Loading

Perjalanan Pembelajaran

Dalam seminggu banyak kegiatan yang dilakukan di luar PM. Diantara semua kegiatan itu, tidak ada yang terlalu spesial kecuali saat hari-h Idul Adha. Tapi bukan hari Idul Adha yang akan saya bahas sekarang. Ini hanya sebagian dari ketidak spesialan di hari biasa yang membuat saya mengingat hari ini.

Sejujurnya hari itu cuaca terlalu bagus. Matahari begitu terik, tapi saya tidak merasa kepanasan entah faktor udara atau angin. Di salah satu mall sedang mengadakan book fair, meski tidak sebesar book fair sebelumnya, saya menyadari itu, tapi terlalu memuaskan ketika melihat buku-buku bertumpuk di sekeliling.

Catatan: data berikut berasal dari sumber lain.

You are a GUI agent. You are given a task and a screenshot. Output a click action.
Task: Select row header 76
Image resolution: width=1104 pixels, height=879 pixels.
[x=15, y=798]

Ketika masuk ke area book fair, melupakan ibu dan adik paling kecil, saya berjalan melewati petak-petak buku sambil melihat keberbagai sudut. Pengunjungnya lebih sedikit dari yang biasanya, itu cukup bagus karena tidak perlu berdesakan. Saya berhenti melangkah di depan rak buku yang tidak lebih tinggi dari saya, meniti tiap-tiap raknya dan berhenti di rak ketiga dari atas.

Yang dipikirkan saat itu? Entah, saya lupa, yang diingat adalah ketika mata saya membaca jelas judul buku itu hingga dua kali untuk meyakinkan. Itu buku biasa, bukan karya penulis besar Conan Doyle atau best seller seperti Tere Liye. Tapi untuk saya, itu benar-benar tidak biasa.

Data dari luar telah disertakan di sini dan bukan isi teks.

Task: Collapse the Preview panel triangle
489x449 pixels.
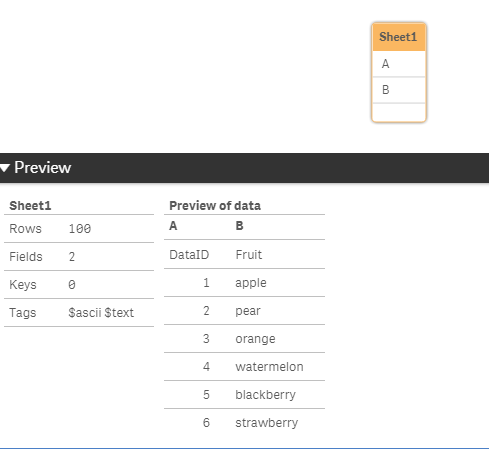Action: pyautogui.click(x=5, y=168)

Saya mengambil buku berjudul Detektif Imai dan Kasus Ruangan Separuh Retak. Buku ini pertama kali terbit tahun dua ribu sebelas. Awal saya membeli buku ini kira-kira tiga tahun yang lalu di daerah Depok, seri keempatnya. Melihat buku itu mata saya langsung mencari dan menemukan buku seri kedua dan ketiganya. Itu benar-benar sangat membahagiakan.

Beberapa jam disana, setelah menemukan buku serial Detektif Imai hingga yang ketiga, saya menyerah untuk mencari yang kelima dan enam. Saya berjalan, menyusuri deretan rak-rak kearah kanan, sesekali melirik ke petak buku dibelakang, berharap ada buku lain yang menarik minat. Tapi tidak ada.

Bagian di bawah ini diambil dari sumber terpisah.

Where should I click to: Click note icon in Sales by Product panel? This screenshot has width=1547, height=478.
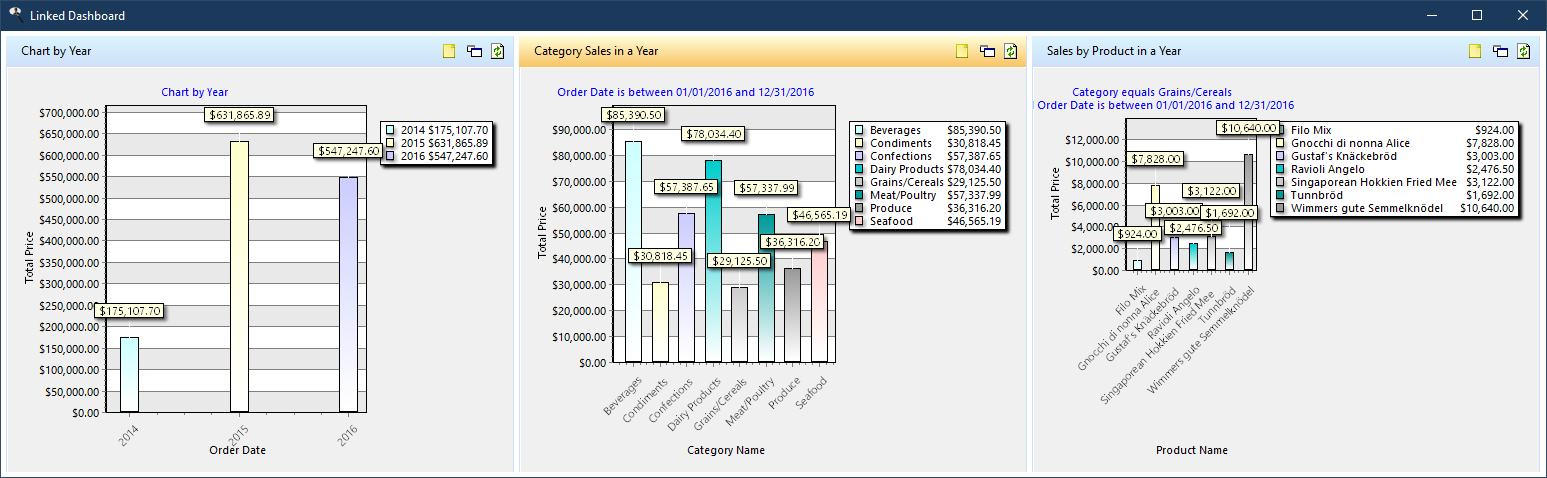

Saya merasa book fair kali itu benar-benar tidak seperti biasanya. Lebih sepi dan lebih sedikit buku. Berapa kalipun saya mencari, buku-buku yang menarik minat dan yang saya harapkan itu tidak ada. Setidaknya, awalnya begitu.

Saat saya menemukannya, itu sudah terlalu lama berlalu sejak saya menemukan serial Detektif Imai. Di petak paling ujung kiri di book fair, dekat dengan deretan rak buku masakan dan buku untuk anak, diantara timbunan buku-buku diatasnya, saya melihat covernya mencuat keluar. Hanya terlihat bagian bawah ujung cover yang membingkai merah berpola darah dengan background putih. Saya menariknya keluar dan kembali terlalu senang ketika nama Arsene Lupin saya baca dalam pikiran.

Arsene Lupin adalah seorang pencuri di daerah London Inggris sekitar tahun seribu delapan ratu delapan puluhan. Maurice Leblanc, penulis buku itu menjadikan Arsene Lupin sebagai musuh besar Sherlock menurut versinya. Saya sudah memasukkannya ke dalam list untuk dibeli, tapi menahannya setelah melihat tumpukan buku karya Dyah P. Rinni di tangan.

Meyakinkan diri akan bertemu Arsene dilain waktu, saya mengembalikan Arsene ke petaknya dan membeli serial Detektif Imai sebagai penggantinya.

Book fair itu hebat, dunia terasa di kelilingi buku saat itu, memang, tapi itu benar-benar tidak cukup. Maka, saya bersama adik dan ibu saya masuk ke toko buku di depan kasir book fair, dengan tujuan mencari buku pelajaran untuk adik.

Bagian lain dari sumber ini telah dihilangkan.